Third, we see that GIN’s performance performs slightly better than the other two GNN models! This confirms our hypothesis that GIN’s performance would exceed that of GraphSAGE and GCN, since the “outer” MLP in the aggregator adds more expressive power in place of the max aggregator used in GraphSAGE. We suspect that GIN’s higher representational power compared to other models allows it to create more robust node embeddings, which in turn lead to more accurate link prediction and higher hits@20 values.

And that concludes our blogpost!

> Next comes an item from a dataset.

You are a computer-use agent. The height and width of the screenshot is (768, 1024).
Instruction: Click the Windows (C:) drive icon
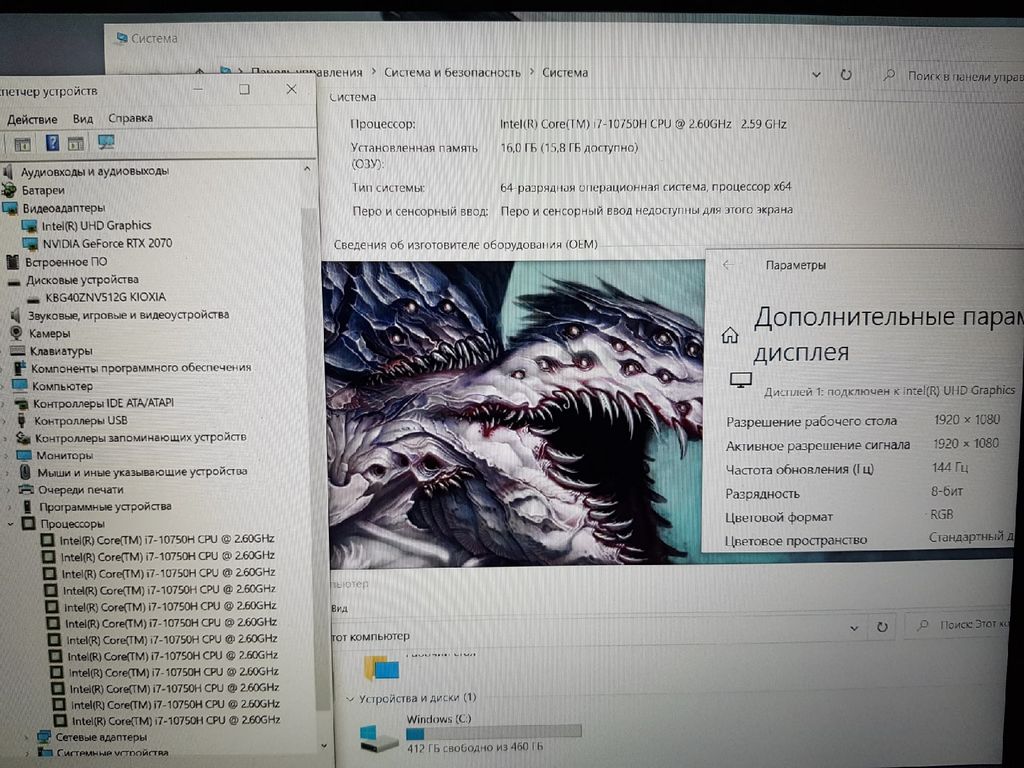coord(378,738)
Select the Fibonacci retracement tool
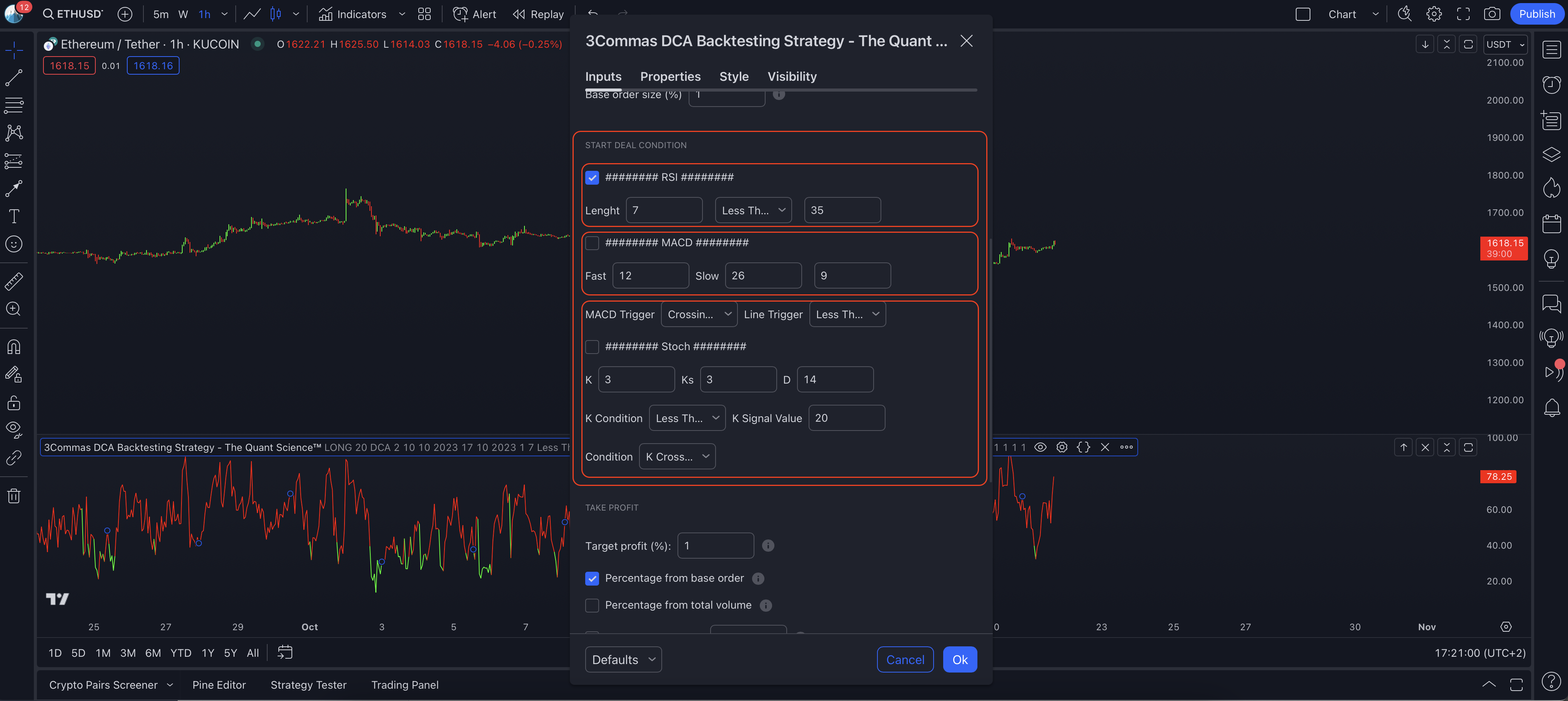1568x701 pixels. (x=13, y=105)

Thanks for reading — we hope you feel inspired to start building your own graph neural network models! :)

References

[1] Ward BW. Boersma P, Black LI. Prevalence of multiple chronic conditions among u.s. adults.

Prev Chronic Dis;17:200130. DOI: https:// doi.org/10.5888/pcd17.200130., 2018.

[2] An C Guo Elvis J Lo Ana Marcu Jason R Grant Tanvir Sajed Daniel Johnson Carin Li Zinat Sayeeda et al. David S Wishart, Yannick D Feunang. Drugbank 5.0: a major update to the drugbank database for 2018. Nucleic Acids Research, 46(D1):D1074–D1082, 2018

[3] Weihua Hu, Matthias Fey, Marinka Zitnik, Yuxiao Dong, Hongyu Ren, Bowen Liu, Michele Catasta, and Jure Leskovec. Open graph benchmark: Datasets for machine learning on graphs. 2020.

[4] Aditya Grover and Jure Leskovec. node2vec: Scalable feature learning for networks. CoRR, abs/1607.00653, 2016.

[5] “Stick Figure.” Tatyana RU, from the Noun Project

[6] Vinod Nair and Geoffrey E. Hinton. Rectified linear units improve restricted boltzmann machines. In Johannes Fürnkranz and Thorsten Joachims, editors, ICML, pages 807–814. Omnipress, 2010.

[7] Thomas N. Kipf and Max Welling. Semi-supervised classification with graph convolutional networks. CoRR, abs/1609.02907, 2016.

[8] William L. Hamilton, Rex Ying, and Jure Leskovec. Inductive representation learning on large graphs. CoRR, abs/1706.02216, 2017.

[9] Keyulu Xu, Weihua Hu, Jure Leskovec, and Stefanie Jegelka. How powerful are graph neural networks? CoRR, abs/1810.00826, 2018.

[10] Kurt Hornik, Maxwell Stinchcombe, and Halbert White. Multilayer feedforward networks are universal approximators. Neural Networks, 2(5):359–366, 1989.